EXERCISE DETAILS | Copy each line below in which the string "Wechseln" occurs.
────────────────────────────────────────
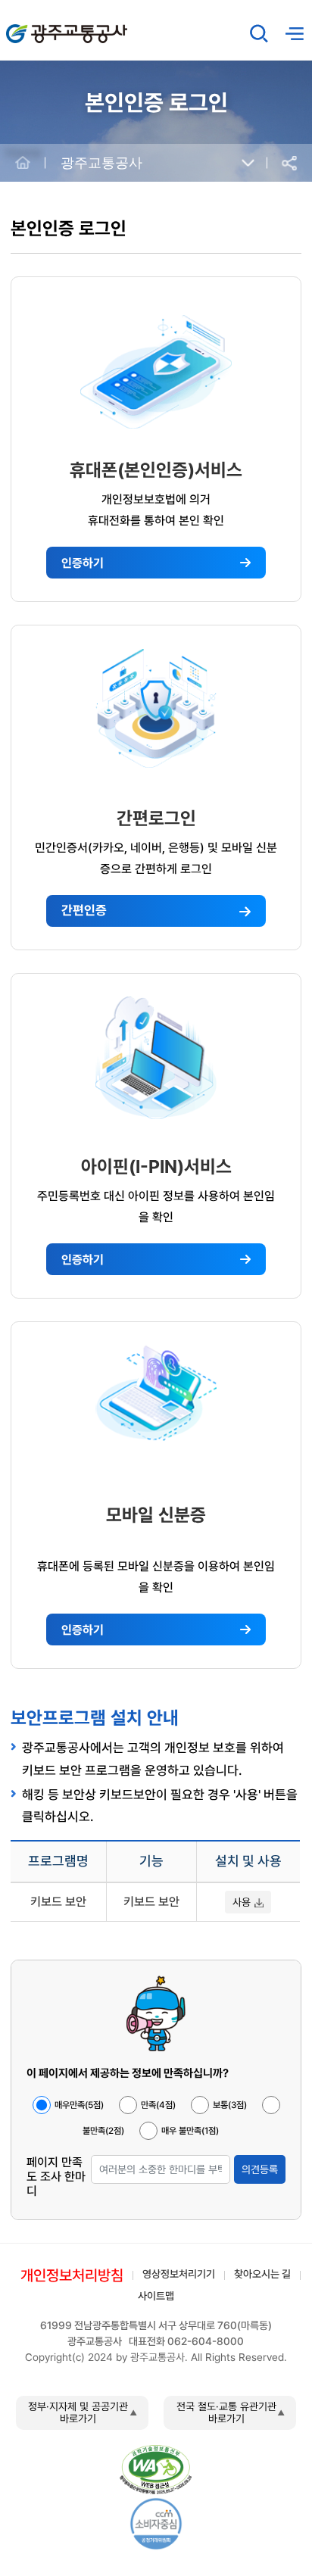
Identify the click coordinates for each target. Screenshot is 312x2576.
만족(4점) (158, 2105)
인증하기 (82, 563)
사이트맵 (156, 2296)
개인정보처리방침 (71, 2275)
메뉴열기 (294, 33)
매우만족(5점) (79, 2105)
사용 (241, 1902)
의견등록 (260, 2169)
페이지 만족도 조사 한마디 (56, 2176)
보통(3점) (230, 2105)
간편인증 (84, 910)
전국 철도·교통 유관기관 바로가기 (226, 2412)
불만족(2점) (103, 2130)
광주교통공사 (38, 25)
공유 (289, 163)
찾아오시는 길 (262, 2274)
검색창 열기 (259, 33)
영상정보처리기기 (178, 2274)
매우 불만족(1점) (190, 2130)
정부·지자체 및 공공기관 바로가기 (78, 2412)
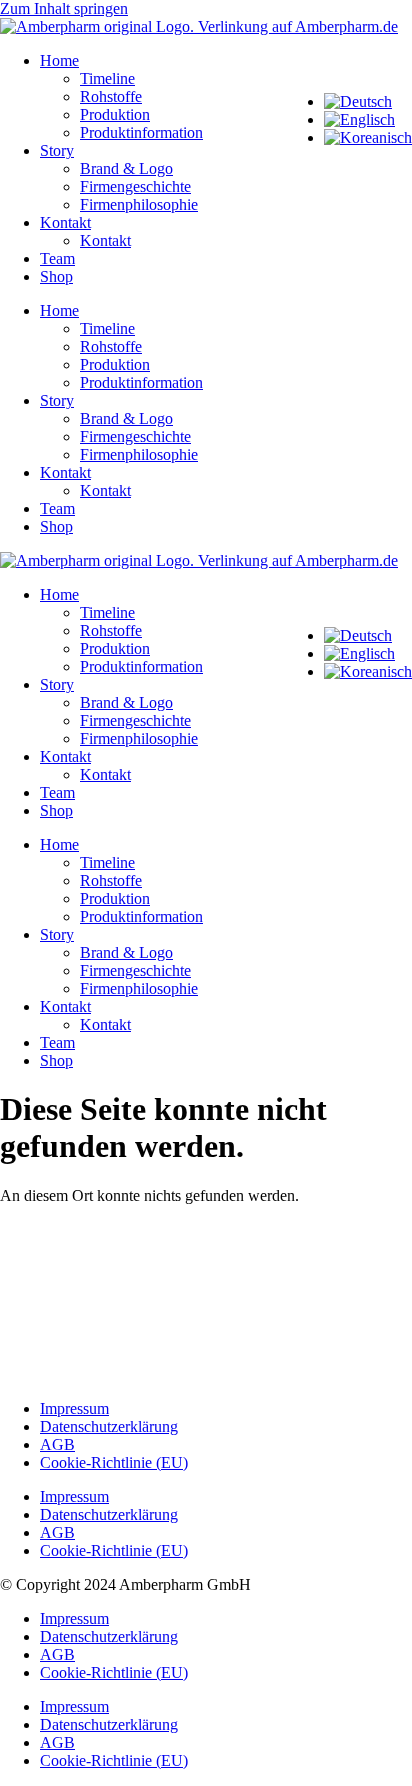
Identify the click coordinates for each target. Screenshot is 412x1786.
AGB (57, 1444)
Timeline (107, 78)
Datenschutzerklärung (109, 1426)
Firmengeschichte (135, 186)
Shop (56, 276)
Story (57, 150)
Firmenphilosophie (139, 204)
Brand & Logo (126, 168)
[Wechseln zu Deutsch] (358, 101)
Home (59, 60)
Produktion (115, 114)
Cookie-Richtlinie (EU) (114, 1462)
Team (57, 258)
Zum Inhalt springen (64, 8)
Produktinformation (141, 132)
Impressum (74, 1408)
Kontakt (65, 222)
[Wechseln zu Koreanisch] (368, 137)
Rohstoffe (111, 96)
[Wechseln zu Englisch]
────────────────────────────────────────
FINISHED TASK |
[Wechseln zu Deutsch] (358, 101)
[Wechseln zu Koreanisch] (368, 137)
[Wechseln zu Englisch]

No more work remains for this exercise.